Me tiene quemada la
muerte de una niña de doce años por coma etílico. Me dura lo que los cabreos a
ritmo de menopausia, ya ven que ha pasado el tiempo y aún sigo con la carne
metida en la encía. No
quiero hacer mella en el dolor de unos padres que ya saben que aún velo a mi
Sombra, pero ahora me entero de que los municipales si pillan a un menor
bebiendo mandan una carta a los padres. No
gusto de hacer fango del dolor, pero cómo es posible que no sepan lo que hacen
sus hijos, cómo que hagan oídos sordos a que están bebiendo. Porque entiendo
que les tienes que dar libertad y a veces hasta carta banca a cosas que no te
gustan como comprarles un móvil o verlos chatear sin saber muy bien con quién hablan.
Es para que
socialicen, porque si no se convierten en monstruitos deleznables para el resto
de la clase y empiezan las fiestas de los acosos. Hay
que estar a tono con los demás -puedo entenderlo- así que los críos se beben
dos copas. Me
cuesta, no se crean porque soy abstemia de vocación, pero bueno me puedo poner
en el jaque mate cuando sé que está peor visto que no se beba, a que seas un
corrupto. Este es un país de pandereta y mantilla -no se me olviden- y las
fiestas van regadas. Es
fácil ver a padres chateando con la cerveza y pasándosela a los hijos aún menores
como si fuera una gracia. También bautizarlos en coñac cuando aún no tienen
sombra en el bigotillo o bendecirlo como remedio para dolores menstruales.

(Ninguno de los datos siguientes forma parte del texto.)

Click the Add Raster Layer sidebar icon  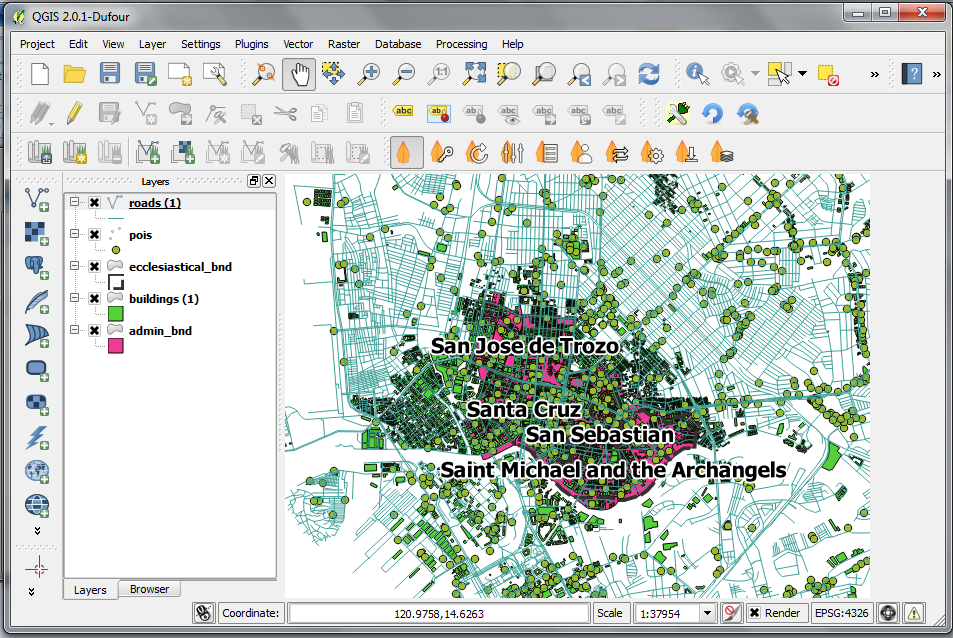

El anisete y el cava visten mucho para los amoríos y las tardes de
otoño, con vestales de todas las edades en torno a una mesa cubierta de
ganchillo. La
sangría es la sangre en vena de esta tierra y el calimocho y otras variedades
la salida para festejar de los bolsillos de Carpanta.
A los rosquillos de azúcar- junto con la
canela y la cáscara de limón- se les perfumaba con unos cuartillos de Anís del
mono, al mismo ritmo que a la dueña se le aclaraba el gaznate con unos vasitos.
En
todas las casas de medio poderío había un bar cutrecillo lleno de toda clase de
bebidas y un crío que conocí al que operaron el corazón y nunca podría beber,
coleccionaba botellitas como si fueran reliquias.
Espiritosa euforia que lo mismo un madurito elegante ve como educación y
clase, tomándoselo a gustito con aperitivos y charla, pero que en baluartes y
bancales pasa a ser amalgama de podredumbre líquida, lista para emborracharte a
solo dos buches. Consiste
la hazaña en beber más en menos tiempo, no en saborear, ni en relacionarte.
Consiste en matarte porque eres idiota y tienes la mente de un garbanzo y llegó
una carta a tus padres que decía que lo hacías y nueve de cada diez
progenitores ni hacen caso. Pero persistes porque no estás formado, porque te
crees lo que te dicen, porque eres más chulo que Curro Jiménez y además vas
rodeado de otros tantos idiotas que encima te corean mientras te das un triple
trago. Lo malo, la mortandad de neuronas, de ilusiones fallidas, de caminos por
hacer a dos pasos que se quedarán en la taza del wáter vomitados. Y esos serán
los suertudos, los que continúen con sus vidas , acordándose encima de esta
época como muy grande, asombrándose en las postrimerías de su vida de cómo no
acabaron peor todavía. Los otros como la de los doce años, acabarán en
urgencias, en la camilla de una ambulancia del 061 o transportada como mercancía
rota en un carrito de supermercado. Muerta sin terminar secundaria, sin sentir
la calidez de un beso enamorado, los piececitos de un crio recién nacido que te
acaban de sacar del alma, de un trabajo ganado, de un esfuerzo recompensado.
Celebraciones esas tan maravillosas en las que no hace falta el alcohol porque
estás plena, tan llena de vida que solo con la adrenalina ya te vale.